READING PASSAGE
· · · · ·

Oral Health Buzz
Post Nasal Drip and Bad Breath
Diana Tosuni-O'Neill RDH, BS
Maybe you shouldn't have had that shrimp scampi for lunch. With all of that garlic, it may seem as if your breath can keep people away for miles. Before you swear off garlic forever, consider whether your bad breath was caused by lunch or by something else.
At some point in their lives, most people have experienced bad breath, which is also known as halitosis. Most bad breath starts in the mouth, which contains millions of bacteria. When these bacteria come in contact with food debris, saliva or a post nasal drip, the result is foul-smelling breath. According to the Academy of General Dentistry (AGD), more than 80 million people are affected by this condition.
Causes of Bad Breath
There are a variety of factors that can cause bad breath:
- Food, such as onions or garlic.
- Poor oral hygiene.
- Dry mouth.
- Medical conditions.
Post Nasal Drip
The AGD notes that a common cause of bad breath is post nasal drip, which involves mucus secretions from your nose and throat. This will directly affect your breath because the secretions are an excellent food source for bacteria. If you suffer from sinusitis, which is an infection of the sinus cavity, the thick mucus that occurs from the condition drips back into your throat and contributes to bad breath.
Be wary of dairy products, too. Foods as milk, cheese and yogurt can cause mucus to thicken, which exacerbates post nasal drip and congestion. The mucus can also produce a white or yellow film on the tongue. Post nasal drip can make you feel as if there is something stuck in the back of you throat. You may feel that you need to constantly clear your throat.
How to Prevent Bad Breath
Brushing your teeth twice a day and flossing daily are of the utmost importance in your fight against bad breath, according to the AGD. Try using Colgate® Total® Advanced Toothpaste to reduce bacteria. Plaque is one of the main reasons for bad breath. This sticky film can harbor bacteria. Because your tongue is covered with thousands of tiny hairs that can also trap bacteria, gently brush your tongue with your toothbrush as well. You can also use a tongue scraper, which applies even pressure across the surface of the tongue area to remove bacteria or food debris. In addition, try using an anti-bacterial mouthwash, such as Colgate® Total® Advanced Pro-Shield™ , to reduce plaque and bacteria. Make sure to visit the dentist twice each year for cleanings because bacteria from plaque creates a bad odor in the mouth.

· · · · ·

PROVIDED DATA
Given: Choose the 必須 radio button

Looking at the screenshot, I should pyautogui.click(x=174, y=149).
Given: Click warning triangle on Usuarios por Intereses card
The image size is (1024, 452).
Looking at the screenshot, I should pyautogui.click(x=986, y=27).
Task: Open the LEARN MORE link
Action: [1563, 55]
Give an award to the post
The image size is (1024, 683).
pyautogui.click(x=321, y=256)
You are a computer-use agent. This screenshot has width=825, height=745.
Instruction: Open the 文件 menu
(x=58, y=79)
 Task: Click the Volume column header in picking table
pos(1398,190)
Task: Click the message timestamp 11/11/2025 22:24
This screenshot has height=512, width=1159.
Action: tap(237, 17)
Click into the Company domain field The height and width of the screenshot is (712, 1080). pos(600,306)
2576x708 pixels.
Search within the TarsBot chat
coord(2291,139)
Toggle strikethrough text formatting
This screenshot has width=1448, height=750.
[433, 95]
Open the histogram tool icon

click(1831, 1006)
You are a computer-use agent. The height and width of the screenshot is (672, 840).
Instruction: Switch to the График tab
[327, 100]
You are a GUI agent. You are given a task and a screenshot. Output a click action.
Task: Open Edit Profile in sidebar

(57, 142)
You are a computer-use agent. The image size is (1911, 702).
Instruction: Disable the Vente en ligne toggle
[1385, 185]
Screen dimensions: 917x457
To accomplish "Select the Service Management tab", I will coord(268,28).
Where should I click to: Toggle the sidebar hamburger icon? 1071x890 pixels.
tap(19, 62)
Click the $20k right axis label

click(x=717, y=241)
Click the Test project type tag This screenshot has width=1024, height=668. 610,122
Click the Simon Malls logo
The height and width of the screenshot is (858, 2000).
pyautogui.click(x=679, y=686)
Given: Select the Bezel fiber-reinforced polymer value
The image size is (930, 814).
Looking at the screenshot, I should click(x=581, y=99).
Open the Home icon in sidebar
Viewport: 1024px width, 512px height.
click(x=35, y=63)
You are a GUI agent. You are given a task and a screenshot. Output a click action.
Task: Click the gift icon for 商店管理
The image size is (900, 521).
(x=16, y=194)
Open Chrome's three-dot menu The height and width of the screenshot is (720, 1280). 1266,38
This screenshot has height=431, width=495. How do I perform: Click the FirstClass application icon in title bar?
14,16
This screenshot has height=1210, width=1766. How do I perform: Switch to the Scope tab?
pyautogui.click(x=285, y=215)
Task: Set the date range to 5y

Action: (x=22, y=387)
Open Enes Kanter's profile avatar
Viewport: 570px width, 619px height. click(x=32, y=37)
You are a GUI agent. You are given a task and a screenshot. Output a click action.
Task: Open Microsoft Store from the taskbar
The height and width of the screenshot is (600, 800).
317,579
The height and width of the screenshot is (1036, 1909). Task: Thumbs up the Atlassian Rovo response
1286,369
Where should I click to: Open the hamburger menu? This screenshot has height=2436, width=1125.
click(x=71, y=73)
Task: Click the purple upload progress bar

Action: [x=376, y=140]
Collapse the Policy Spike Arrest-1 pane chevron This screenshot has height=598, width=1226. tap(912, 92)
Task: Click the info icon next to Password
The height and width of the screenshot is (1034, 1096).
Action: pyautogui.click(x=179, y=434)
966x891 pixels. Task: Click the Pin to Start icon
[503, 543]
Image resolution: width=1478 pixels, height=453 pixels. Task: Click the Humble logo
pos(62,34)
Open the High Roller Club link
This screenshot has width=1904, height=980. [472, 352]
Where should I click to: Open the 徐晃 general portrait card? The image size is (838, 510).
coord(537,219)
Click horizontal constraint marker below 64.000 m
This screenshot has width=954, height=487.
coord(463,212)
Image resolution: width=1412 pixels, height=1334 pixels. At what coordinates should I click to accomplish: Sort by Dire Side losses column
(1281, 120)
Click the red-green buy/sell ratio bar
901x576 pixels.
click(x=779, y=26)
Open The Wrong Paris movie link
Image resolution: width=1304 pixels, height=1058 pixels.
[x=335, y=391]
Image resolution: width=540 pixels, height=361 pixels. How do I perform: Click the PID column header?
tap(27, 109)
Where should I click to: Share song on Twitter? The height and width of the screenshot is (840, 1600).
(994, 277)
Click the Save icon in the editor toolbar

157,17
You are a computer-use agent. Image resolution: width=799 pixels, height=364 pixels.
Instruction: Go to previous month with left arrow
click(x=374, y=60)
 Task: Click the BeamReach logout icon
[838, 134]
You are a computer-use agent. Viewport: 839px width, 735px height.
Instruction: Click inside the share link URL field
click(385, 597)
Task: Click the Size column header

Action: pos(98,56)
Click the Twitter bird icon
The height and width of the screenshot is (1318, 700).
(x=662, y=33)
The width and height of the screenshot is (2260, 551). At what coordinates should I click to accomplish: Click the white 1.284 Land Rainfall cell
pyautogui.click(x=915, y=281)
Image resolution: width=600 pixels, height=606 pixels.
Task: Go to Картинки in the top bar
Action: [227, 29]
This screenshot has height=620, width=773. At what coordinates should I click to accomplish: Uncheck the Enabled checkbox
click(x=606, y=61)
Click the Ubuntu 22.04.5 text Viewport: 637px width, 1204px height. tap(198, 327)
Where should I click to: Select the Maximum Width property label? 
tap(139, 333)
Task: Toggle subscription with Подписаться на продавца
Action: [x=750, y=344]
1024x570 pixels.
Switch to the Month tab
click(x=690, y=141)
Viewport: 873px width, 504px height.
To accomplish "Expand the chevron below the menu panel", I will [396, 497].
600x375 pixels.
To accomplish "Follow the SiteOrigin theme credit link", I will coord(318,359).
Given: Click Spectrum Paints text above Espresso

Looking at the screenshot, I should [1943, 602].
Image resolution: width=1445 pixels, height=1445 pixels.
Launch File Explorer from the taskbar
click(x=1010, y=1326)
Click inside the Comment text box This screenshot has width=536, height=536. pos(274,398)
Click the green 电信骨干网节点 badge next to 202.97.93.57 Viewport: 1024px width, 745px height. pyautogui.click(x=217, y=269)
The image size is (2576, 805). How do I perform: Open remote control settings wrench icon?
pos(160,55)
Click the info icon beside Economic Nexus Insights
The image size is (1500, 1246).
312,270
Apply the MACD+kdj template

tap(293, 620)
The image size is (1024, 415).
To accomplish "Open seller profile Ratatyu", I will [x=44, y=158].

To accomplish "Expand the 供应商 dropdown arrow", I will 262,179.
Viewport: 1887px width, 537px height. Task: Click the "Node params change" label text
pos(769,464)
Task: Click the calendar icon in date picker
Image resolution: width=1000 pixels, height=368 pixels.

· · · · ·

PROBLEMS TO WORK ON
**a)** Transcribe the bad breath article between "- Dry mouth." and "clear your throat.", inclusive.
**b)** Answer these questions from the bad breath article:
(i) According to the AGD, how many people are affected by bad breath?
(ii) What is sinusitis?
(iii) How often should you visit the dentist for cleanings?

PER-TASK OUTPUTS
**a)**
- Dry mouth.
- Medical conditions.
Post Nasal Drip
The AGD notes that a common cause of bad breath is post nasal drip, which involves mucus secretions from your nose and throat. This will directly affect your breath because the secretions are an excellent food source for bacteria. If you suffer from sinusitis, which is an infection of the sinus cavity, the thick mucus that occurs from the condition drips back into your throat and contributes to bad breath.
Be wary of dairy products, too. Foods as milk, cheese and yogurt can cause mucus to thicken, which exacerbates post nasal drip and congestion. The mucus can also produce a white or yellow film on the tongue. Post nasal drip can make you feel as if there is something stuck in the back of you throat. You may feel that you need to constantly clear your throat.

**b)**
(i) More than 80 million people.
(ii) An infection of the sinus cavity.
(iii) Twice each year.